[Work to be completed]
Return every line of the entries that includes the word "dimensions".

[Data section]
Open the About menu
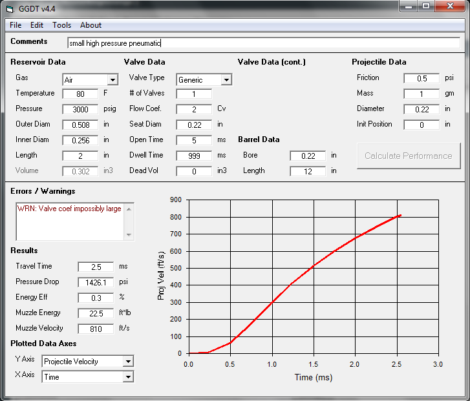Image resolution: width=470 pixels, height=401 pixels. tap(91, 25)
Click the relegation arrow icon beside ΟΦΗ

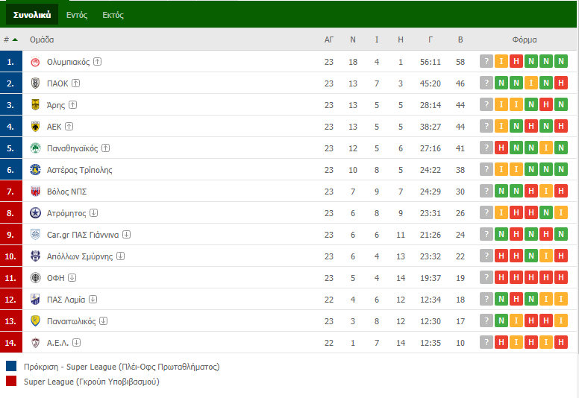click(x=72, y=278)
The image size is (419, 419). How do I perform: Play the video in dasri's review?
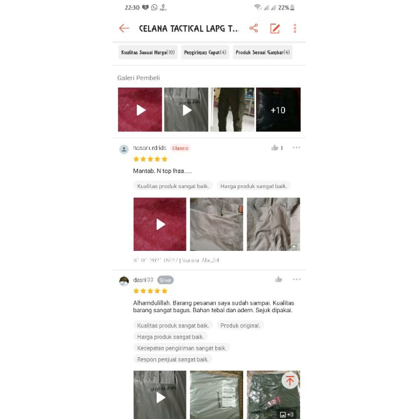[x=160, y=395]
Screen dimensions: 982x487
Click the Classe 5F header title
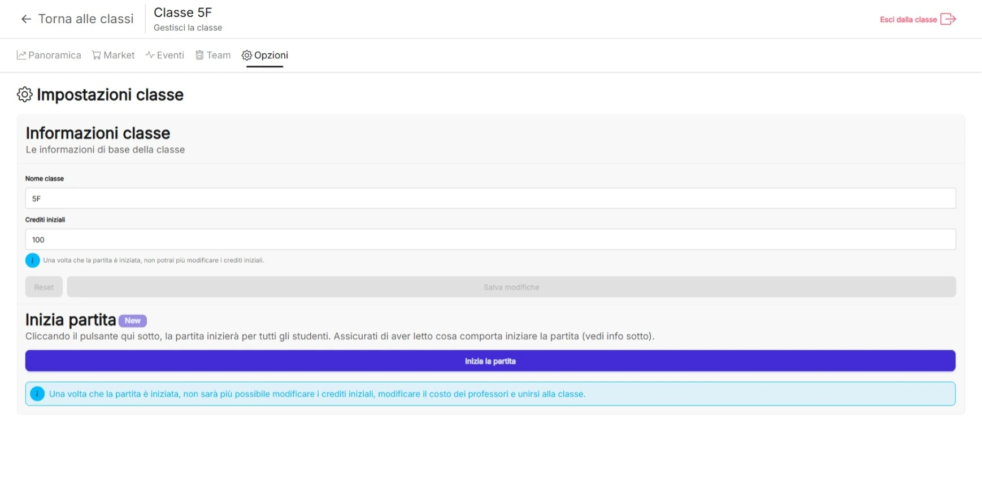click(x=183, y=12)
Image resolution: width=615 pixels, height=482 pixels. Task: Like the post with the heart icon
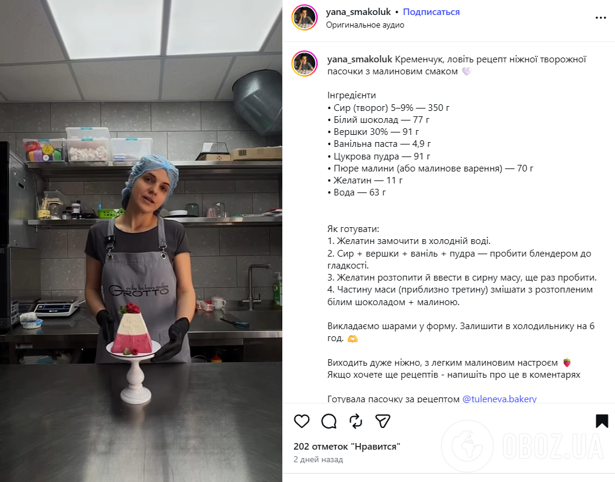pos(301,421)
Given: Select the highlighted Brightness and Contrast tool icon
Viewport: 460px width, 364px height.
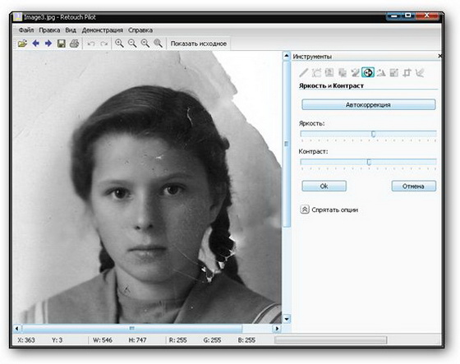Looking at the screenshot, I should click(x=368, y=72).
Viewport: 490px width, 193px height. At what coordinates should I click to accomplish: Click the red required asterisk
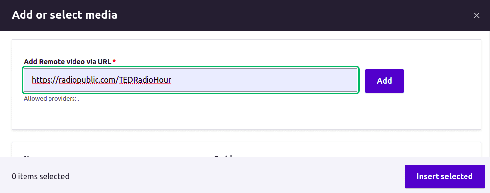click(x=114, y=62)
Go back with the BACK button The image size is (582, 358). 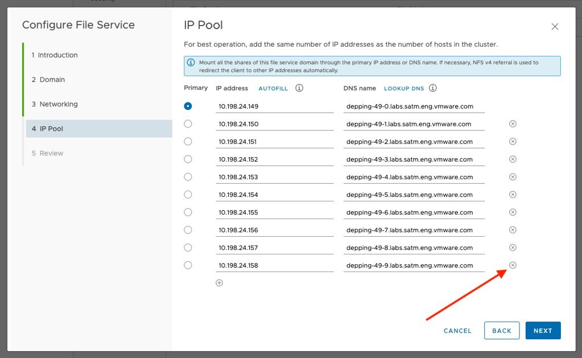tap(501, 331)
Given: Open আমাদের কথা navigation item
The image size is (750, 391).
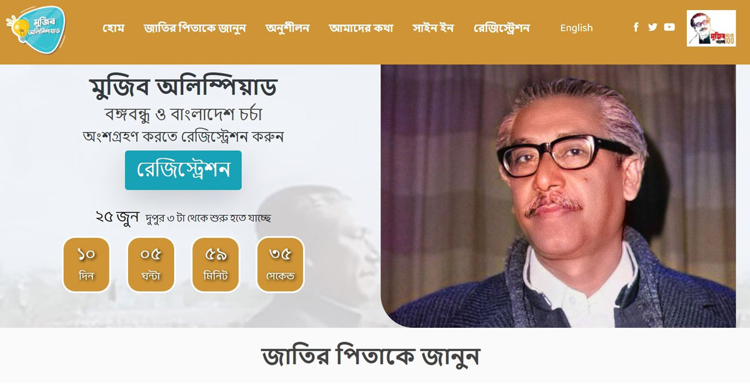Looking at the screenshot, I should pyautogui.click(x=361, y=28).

==

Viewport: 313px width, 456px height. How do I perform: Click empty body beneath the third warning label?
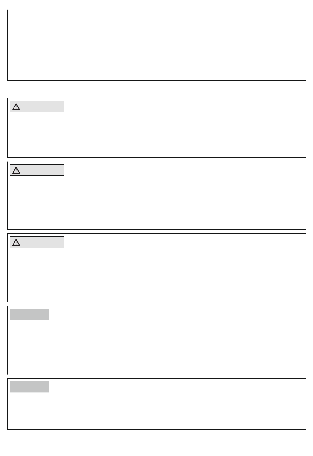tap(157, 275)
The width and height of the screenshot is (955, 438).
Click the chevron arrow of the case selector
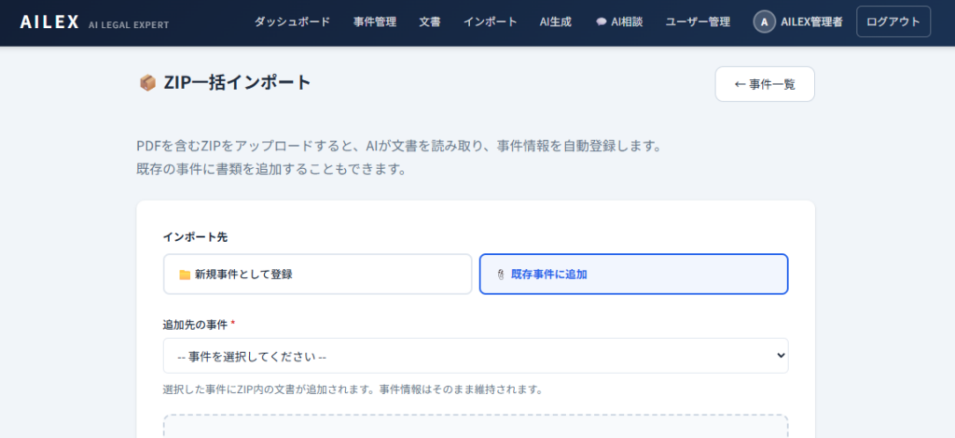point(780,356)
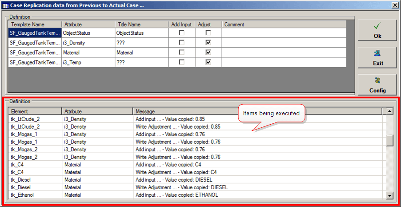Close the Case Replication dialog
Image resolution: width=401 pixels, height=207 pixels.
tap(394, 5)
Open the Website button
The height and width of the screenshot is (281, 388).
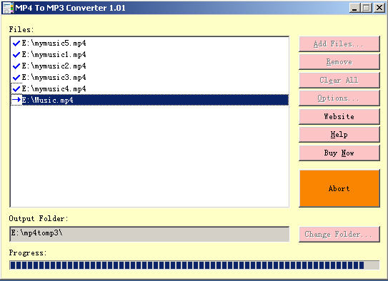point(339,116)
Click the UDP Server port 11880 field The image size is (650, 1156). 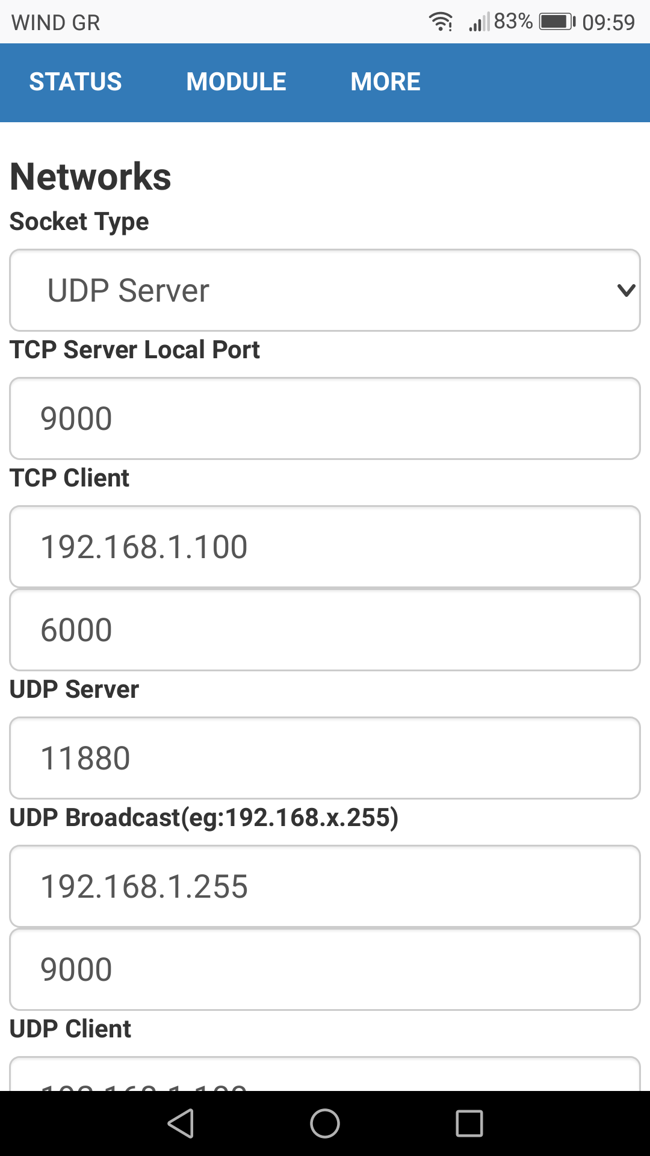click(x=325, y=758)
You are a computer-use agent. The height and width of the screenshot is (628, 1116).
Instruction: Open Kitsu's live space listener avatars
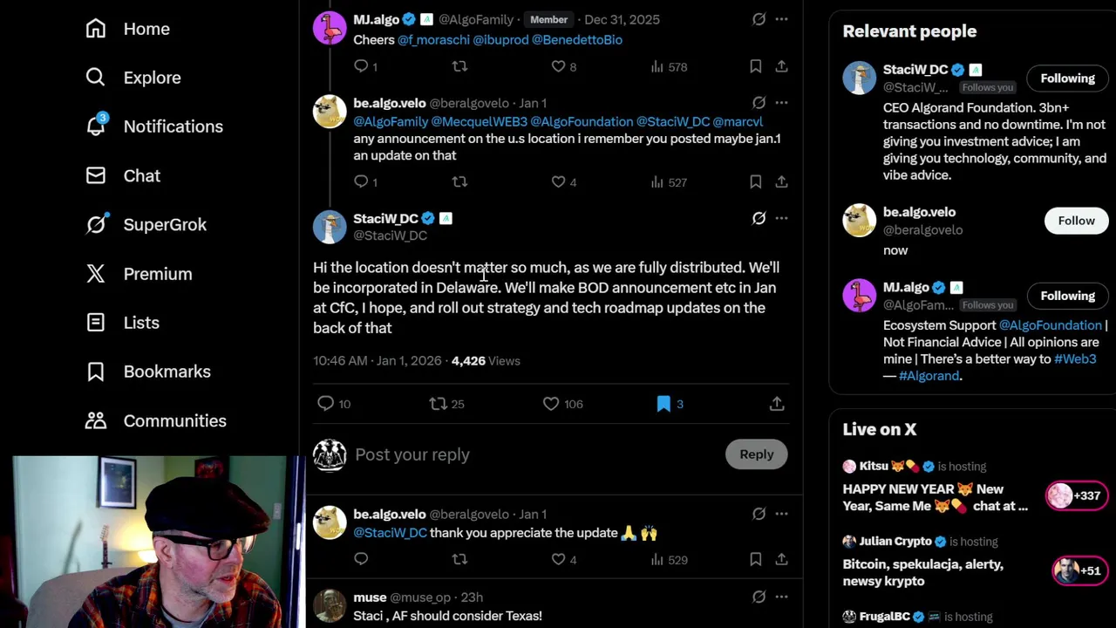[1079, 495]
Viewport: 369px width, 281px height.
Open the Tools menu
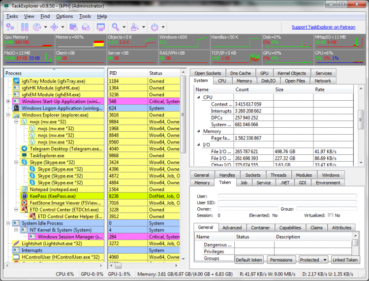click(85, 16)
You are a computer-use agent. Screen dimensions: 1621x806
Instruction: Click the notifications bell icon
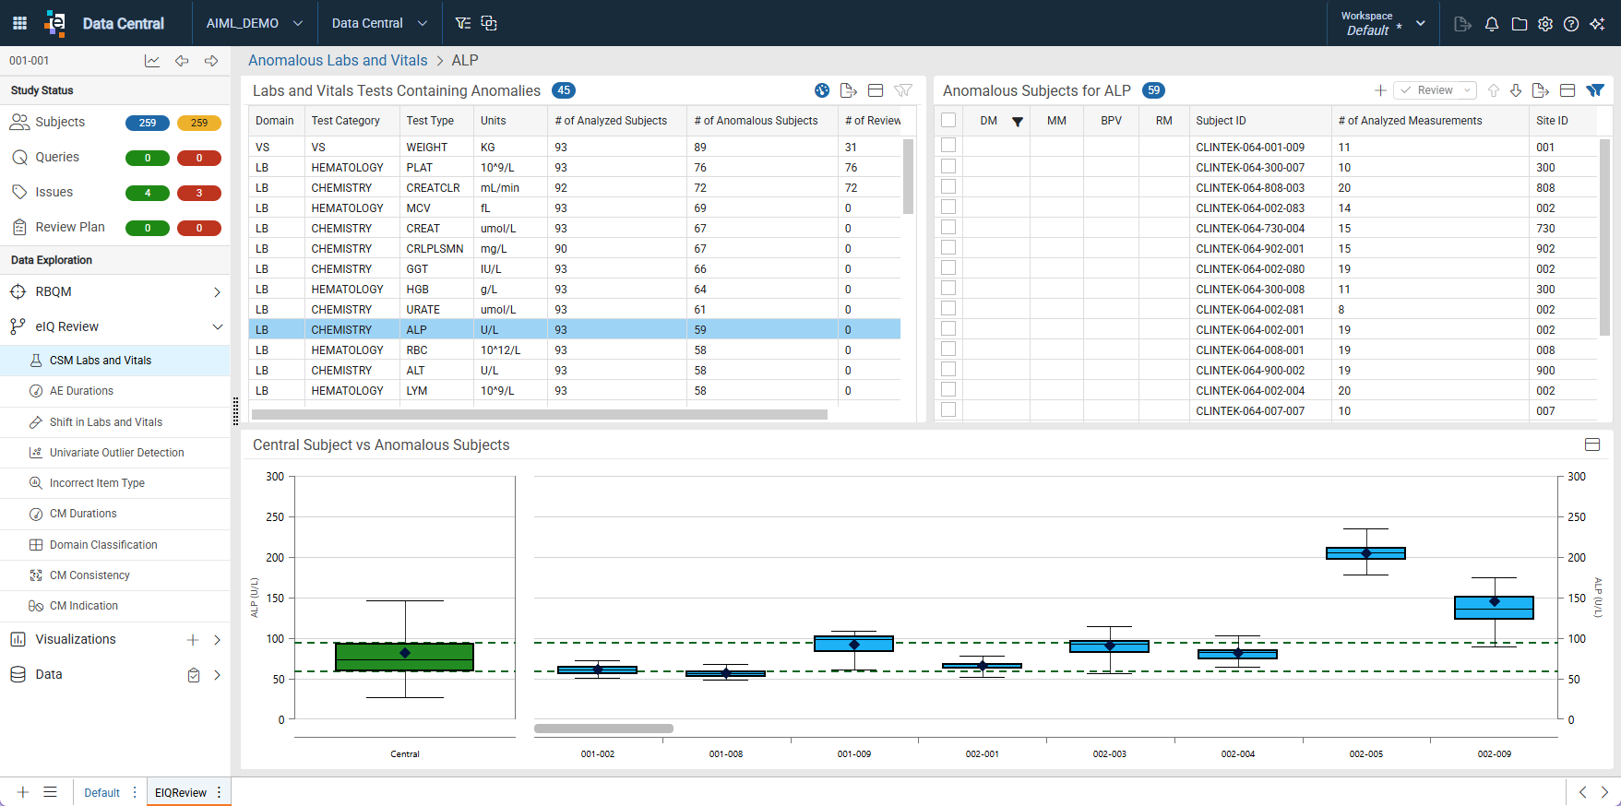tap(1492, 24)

[Written solution]
Screen dimensions: 982x487
You are a computer-use agent. Screen dimensions: 1621x806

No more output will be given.